*PROBLEM STATEMENT*
List every person named in the Canadian history text below.

*TEXT SECTION*
Tuesday, September 25, 2007

History 7

In July 2000, Stockwell Day of the new right-wing Canadian Alliance Party unexpectedly emerged as the leader of Canada's opposition. In Nov. 2000 elections, however, Prime Minister Jean Chrétien of the Liberal Party won a landslide victory for a third five-year term. After the election, the conservatives rapidly lost steam.
In recent years, Canada has introduced some of the world's most liberal social policies. Medical marijuana for the terminally or chronically ill was legalized in 2001; the country began legally dispensing marijuana by prescription in July 2003. In 2003, Ontario and British Columbia legalized same-sex marriage; and more provinces and territories followed in 2004. In July 2005, Canada legalized gay marriage throughout the country, becoming one of four nations (along with Belgium, the Netherlands, and Spain) to do so.
Canada sent 2,000 soldiers to help fight the U.S.-led war in Afghanistan, but its relations with the U.S. were strained when it refused to join Washington's coalition supporting the war in Iraq.
In Dec. 2003, Chrétien stepped down and handed the prime ministership to the new leader of Canada's Liberal Party, former finance minister Paul Martin. Chrétien had announced in 2002 that he would not seek a fourth term—conflict between Chrétien and Martin had divided and weakened the Liberal Party in recent years. In June 2004, Martin was reelected prime minister, but the Liberal Party lost its majority in parliament, which it had dominated for 11 years. In 2005, a scandal involving the misappropriation of government funds by the Liberal Party threatened the stability of Martin's government. Martin himself was not implicated in the scandal, but his predecessor came under fire. In Jan. 2006 parliamentary elections, Conservatives won 36% of the vote, ending twelve years of Liberal rule. Conservative leader Stephen Harper became prime minister in February. In June 2006, police arrested 17 suspected Islamist terrorists in Toronto and are believed to have foiled a major terrorist attack on the country. In November, Prime Minister Harper succeeded in passing a motion to recognize Quebec as “a nation within a united Canada.”
In February 2007, Canada's Supreme Court struck down a law that permitted foreign terrorism suspects to be detained indefinitely without charges while waiting for deportation. “The overarching principle of fundamental justice that applies here is this: before the state can detain people for significant periods of time, it must accord them a fair judicial process,” said Chief Justice Beverley McLachlin.

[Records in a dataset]
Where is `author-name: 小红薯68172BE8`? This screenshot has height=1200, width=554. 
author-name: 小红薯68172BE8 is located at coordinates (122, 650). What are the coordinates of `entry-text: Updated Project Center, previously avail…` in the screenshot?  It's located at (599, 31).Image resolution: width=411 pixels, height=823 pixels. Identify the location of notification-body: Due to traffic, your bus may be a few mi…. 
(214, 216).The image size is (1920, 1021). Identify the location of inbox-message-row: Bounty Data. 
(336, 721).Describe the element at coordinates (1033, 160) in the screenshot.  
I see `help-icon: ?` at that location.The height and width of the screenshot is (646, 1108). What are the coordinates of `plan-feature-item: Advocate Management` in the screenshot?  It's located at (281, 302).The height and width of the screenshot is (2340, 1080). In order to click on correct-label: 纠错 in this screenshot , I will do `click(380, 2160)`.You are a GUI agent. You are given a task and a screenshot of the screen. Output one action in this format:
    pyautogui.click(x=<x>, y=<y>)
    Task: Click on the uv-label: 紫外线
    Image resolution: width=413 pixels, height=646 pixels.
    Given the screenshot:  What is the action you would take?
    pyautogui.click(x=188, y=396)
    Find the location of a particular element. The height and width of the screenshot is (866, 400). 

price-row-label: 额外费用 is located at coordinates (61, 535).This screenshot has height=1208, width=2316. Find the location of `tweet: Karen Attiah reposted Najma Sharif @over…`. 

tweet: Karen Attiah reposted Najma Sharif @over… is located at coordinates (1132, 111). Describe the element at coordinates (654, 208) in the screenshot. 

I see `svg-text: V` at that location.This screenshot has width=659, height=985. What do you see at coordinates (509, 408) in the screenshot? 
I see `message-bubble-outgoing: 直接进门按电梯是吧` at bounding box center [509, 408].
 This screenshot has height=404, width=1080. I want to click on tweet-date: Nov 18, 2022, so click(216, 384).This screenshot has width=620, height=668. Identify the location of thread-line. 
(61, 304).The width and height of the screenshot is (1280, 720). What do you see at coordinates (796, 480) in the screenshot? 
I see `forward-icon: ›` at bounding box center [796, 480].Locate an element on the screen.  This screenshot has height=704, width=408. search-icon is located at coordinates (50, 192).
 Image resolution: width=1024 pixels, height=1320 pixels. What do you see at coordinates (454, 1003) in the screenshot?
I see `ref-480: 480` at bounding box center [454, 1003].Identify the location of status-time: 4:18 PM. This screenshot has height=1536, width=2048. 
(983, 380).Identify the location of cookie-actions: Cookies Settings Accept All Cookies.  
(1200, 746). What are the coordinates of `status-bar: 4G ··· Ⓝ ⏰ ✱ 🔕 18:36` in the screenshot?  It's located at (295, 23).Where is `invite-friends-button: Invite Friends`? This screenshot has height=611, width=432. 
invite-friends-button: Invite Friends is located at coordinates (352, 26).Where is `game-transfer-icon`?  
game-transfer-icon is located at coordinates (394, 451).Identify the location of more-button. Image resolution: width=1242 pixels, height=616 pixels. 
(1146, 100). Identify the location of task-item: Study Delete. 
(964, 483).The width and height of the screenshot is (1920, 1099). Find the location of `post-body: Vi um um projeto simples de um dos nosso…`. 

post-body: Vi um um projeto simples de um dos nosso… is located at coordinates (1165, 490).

*ANSWER TO THE EXERCISE*
Stockwell Day
Jean Chrétien
Paul Martin
Stephen Harper
Beverley McLachlin